By the Thirties Hanomag had moved up market and the 1.5 litre Rekord dates from 1938.

Every Silver Cloud has a Lining

 

 

1967 Glas 1304T

Hans Glas rose to fame with the introduction of the Goggomobil in 1954 which proved to be a very popular micro car. The Glas range moved up market in the following years with bigger cars using mainly 4-cylinder engines, of which this car is typical. Glas is remembered also for the fact that he was the first to use belt drive for overhead camshafts. BMW took over his Dingolfing factory – today it produces not only BMW cars but also the bodies for Rolls-Royce cars.
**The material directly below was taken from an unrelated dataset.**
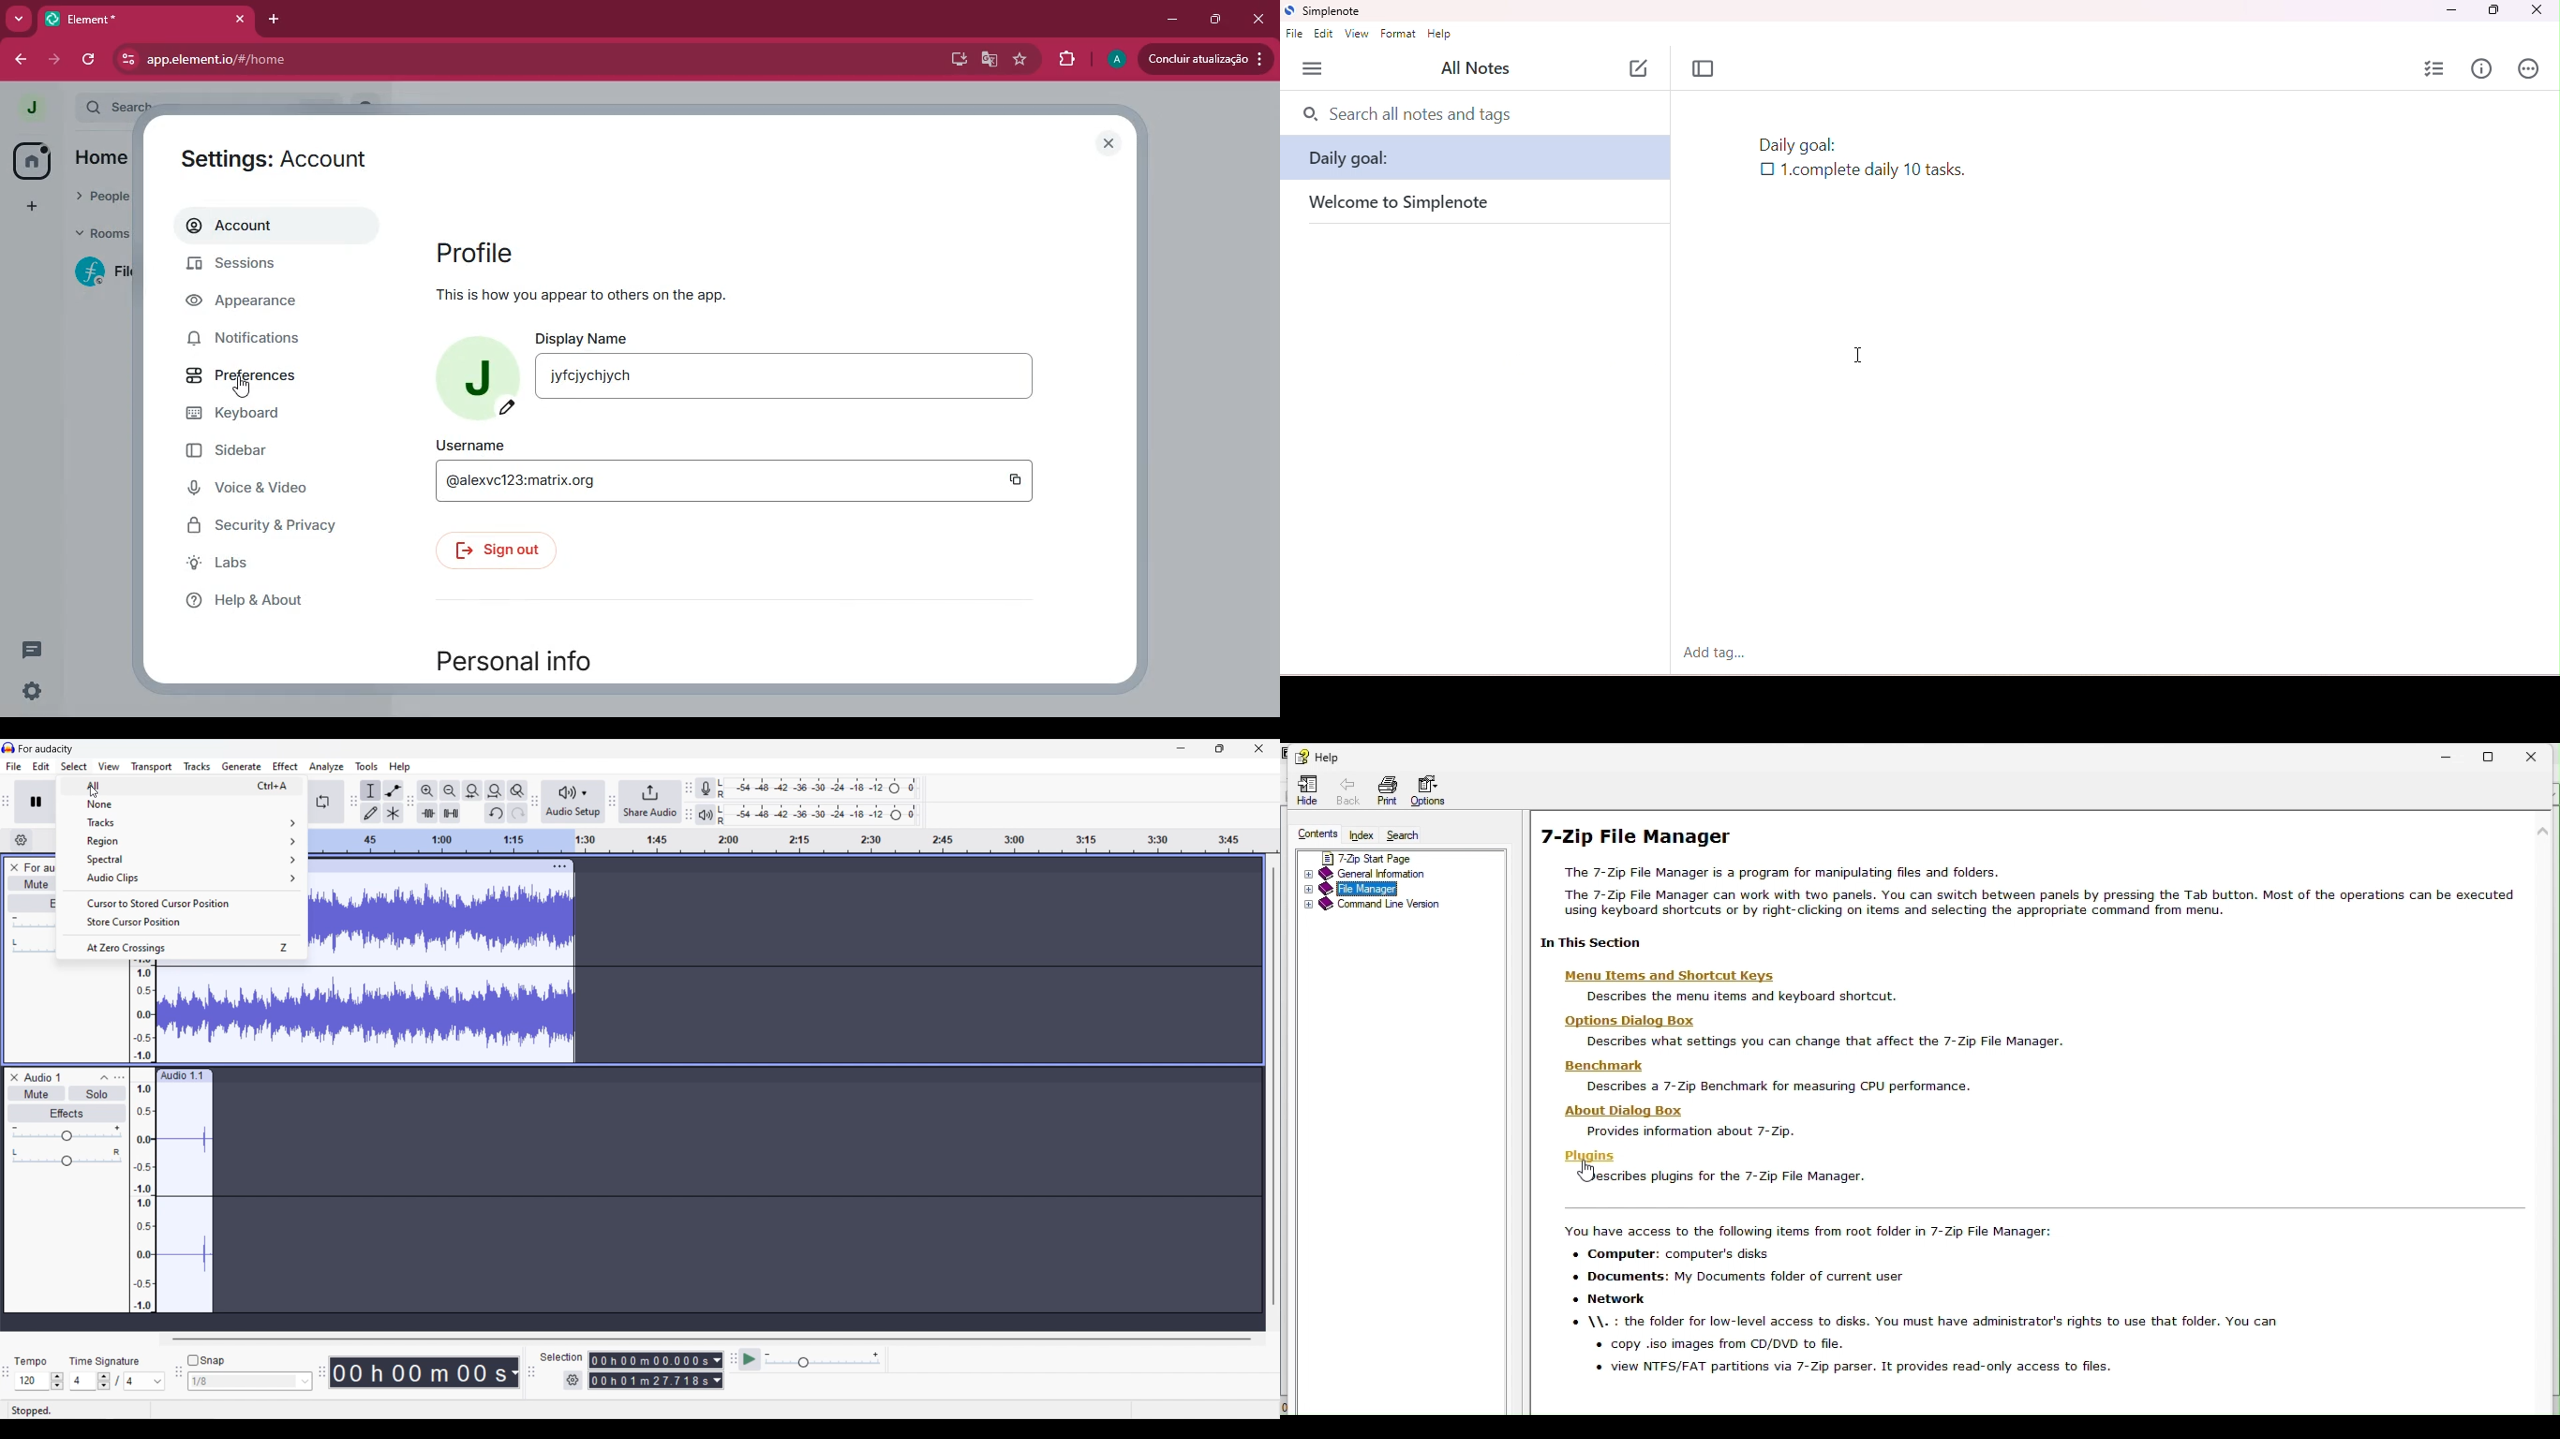  I want to click on collapse, so click(103, 1078).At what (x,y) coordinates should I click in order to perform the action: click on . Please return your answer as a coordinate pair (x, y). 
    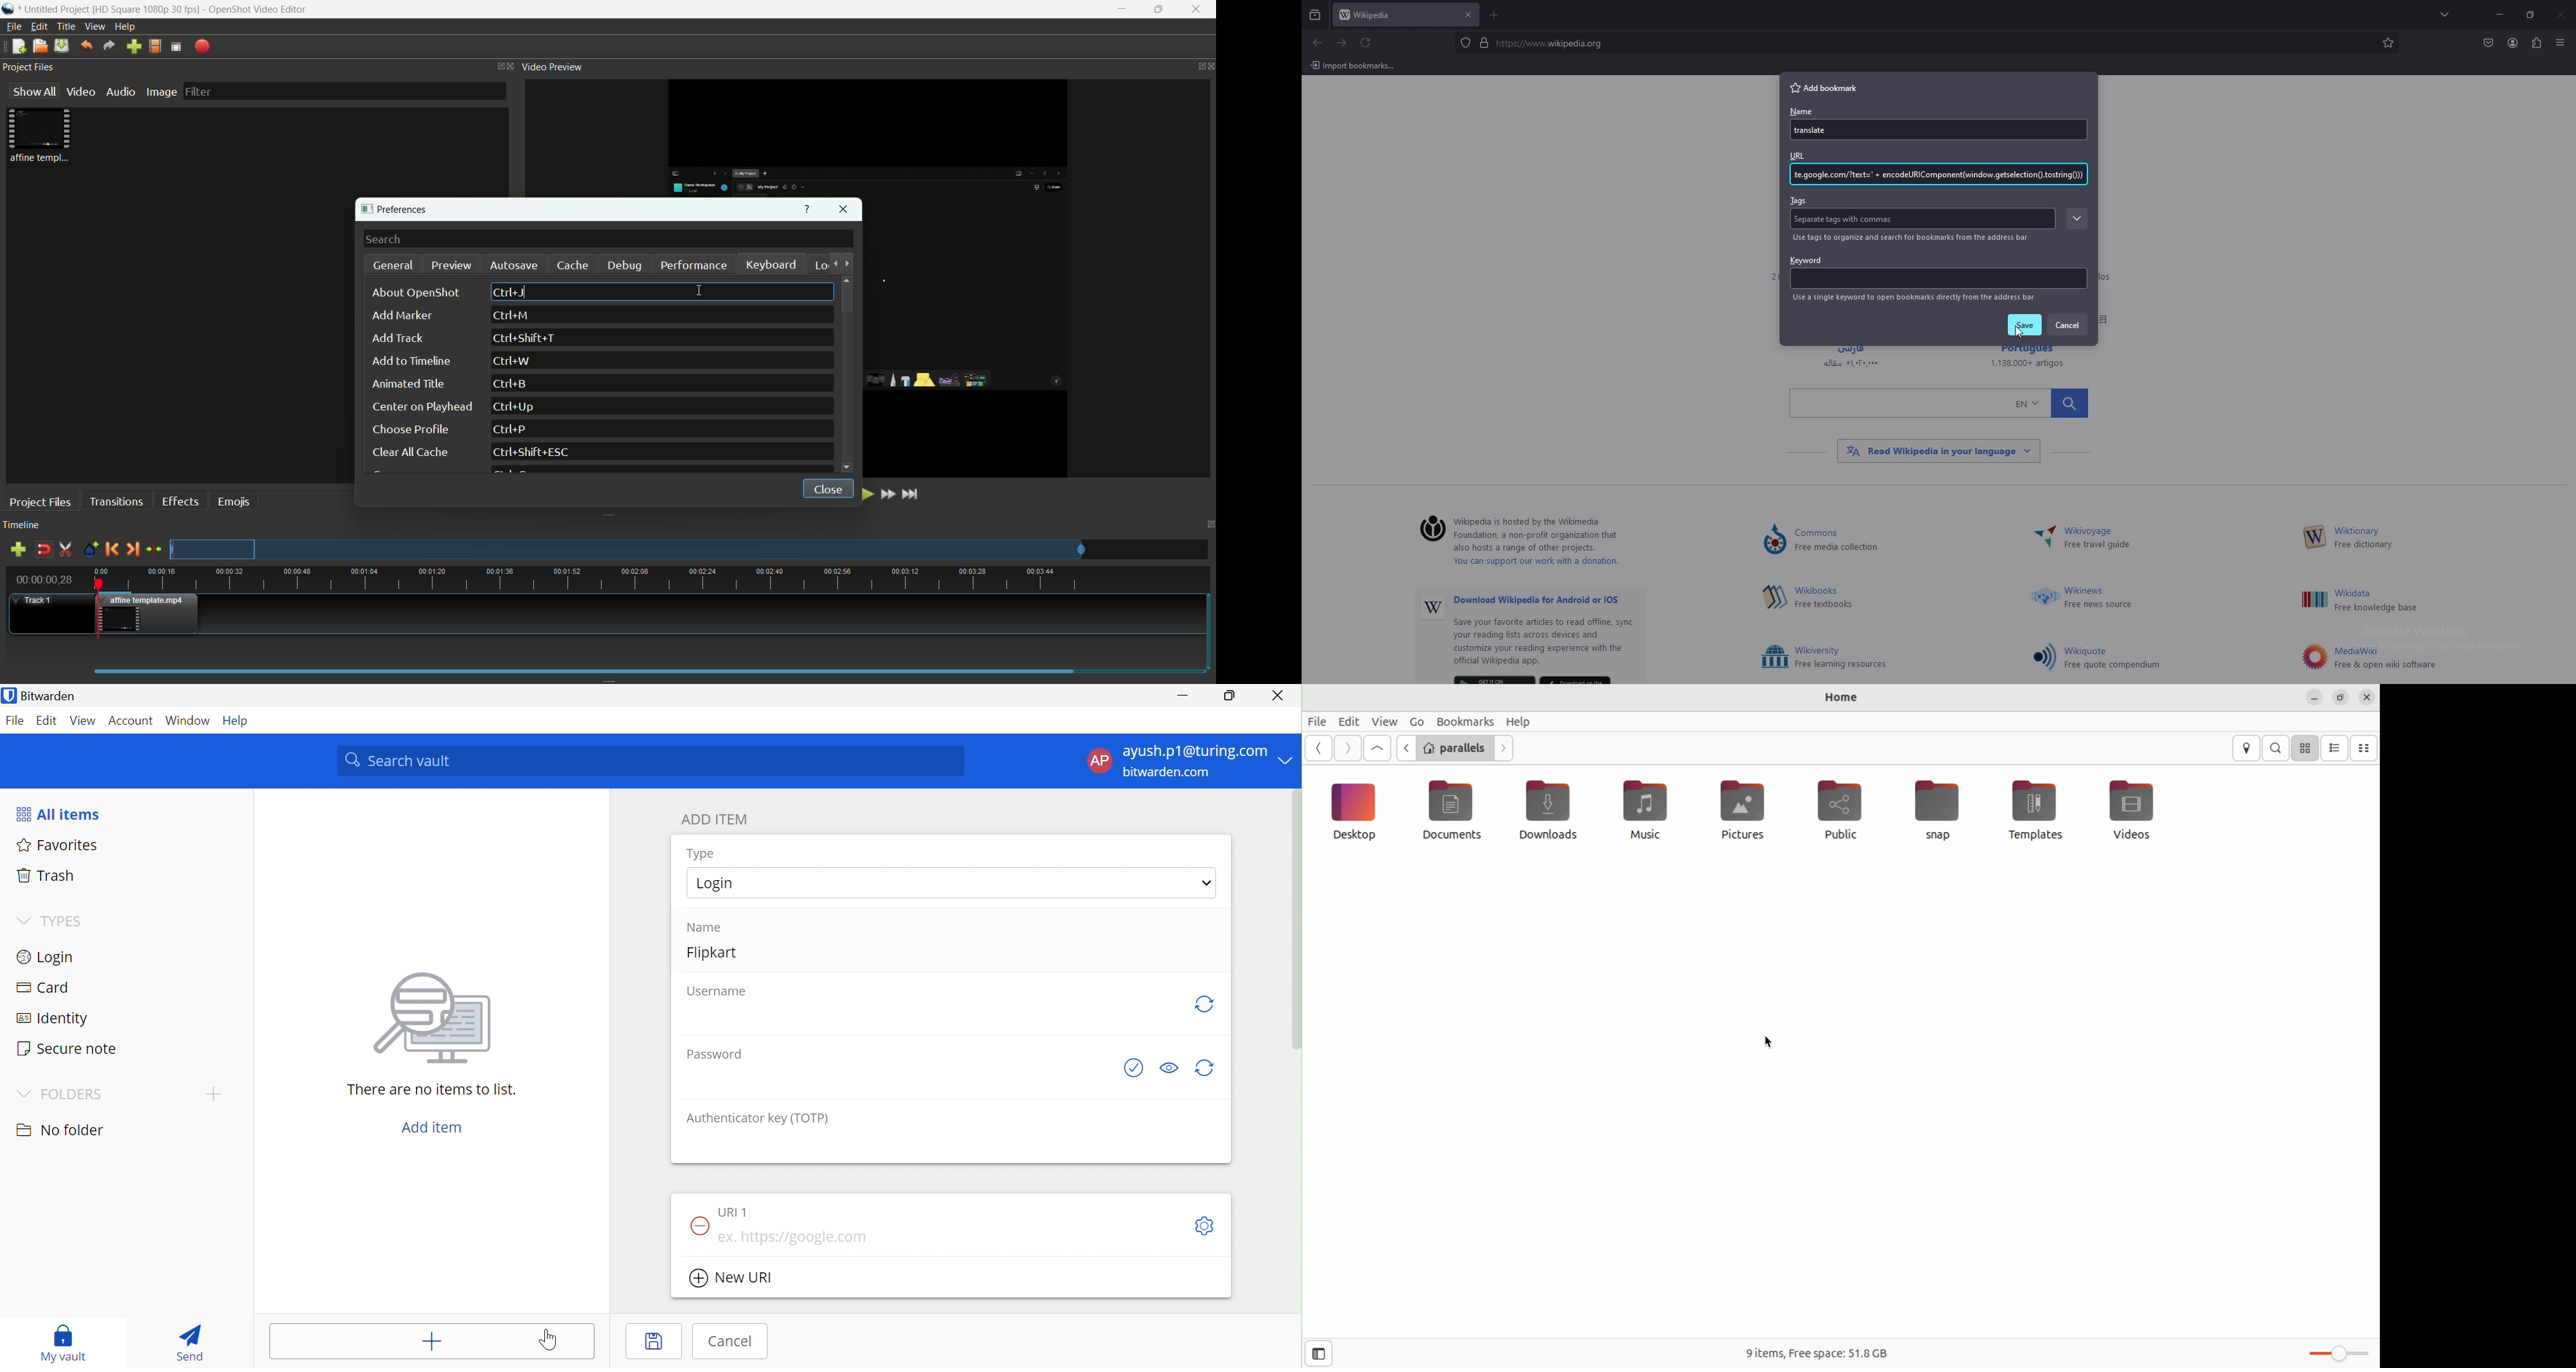
    Looking at the image, I should click on (2043, 539).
W.O.'s You Know...............

 

 

Bentley 8-Litre

The top of the range Bentley with a 6-cylinder overhead camshaft engine, designed to compete with the Rolls-Royce Phantom II. Only 100 were produced between 1930 and 1931. This was W.O. Bentley’s own car.

It's Mr. O'Reilly, Sybil.

 

 

1936 Riley Sprite

The Riley Sprite (1936-1938) was the last of the sporting Rileys before the Second World War, using a developed version of the famous engine with high camshafts and hemispherical head, introduced in the Riley Nine in 1926. Rileys had an enviable reputation in competitions particularly in endurance events. This car has special bodywork by Pourtout and was raced privately in France. The Riley company failed in 1938 and was absorbed into the Nuffield Organisation.

Bob Marley & The Wailers

 

 

1963 BMW 1500

This model, introduced at the Frankfurt Show in 1961, was the car which saved BMW. The Munich firm was in serious financial trouble by the late Fifties – the market for Isetta bubble cars was declining and the big V-8s were hardly profitable. Fortunately the 1500, with its excellent overhead cam engine, was the right car, at the right time and was an immediate success – all the cars that followed stem from it. It is no exaggeration to say that without the 1500 there would be no BMWs today.

Iron Curtain Cruiser

 

 

Tatra 603

Hans Ledwinka showed his sensational streamlined Tatra T77 at the 1934 Berlin Show. It had a rear-mounted air-cooled V-8 engine and initially a central driving position. Derivatives followed and when Czechoslovakia fell under Communist control the theme was continued with this, the 603. A team of these cars performed well in the Marathon de la Route at the Nürburgring.

La Sarthe Limousine

 

 

 


 

 

 

 

 

 

 

 

Cockpit

 

 

Skoda 1101 Sport

This is the actual car that Skoda raced at Le Mans in1950 but without success. Nationalisation kerbed future ambitions.

Monte Carlo or Bust

 

 

 

 

1937 Skoda Popular Sport Monte Carlo Coupé

Back Seat Drivers


 

Skoda made advanced cars in the Thirties and this example, one of just 72 made, is a celebration of Skoda’s second in class and eighth overall in the 1936 Monte Carlo Rally. It has not only independent suspension all round but also a transaxle.

Gearboxed

 

 

Notice the linkage to the rear-mounted gearbox.

Bulldog Spirit

 

 

Lanz Bulldog

And now, for something completely different! The Bulldog tractor made by Heinrich Lanz in Mannheim from 1921 to 1960 had a single-cylinder horizontal hot bulb engine whose capacity was gradually increased over the years from 6.3-litres to 10.9-litres. No wonder it needed a large flywheel! It was very popular in Germany and some 220,000 were made.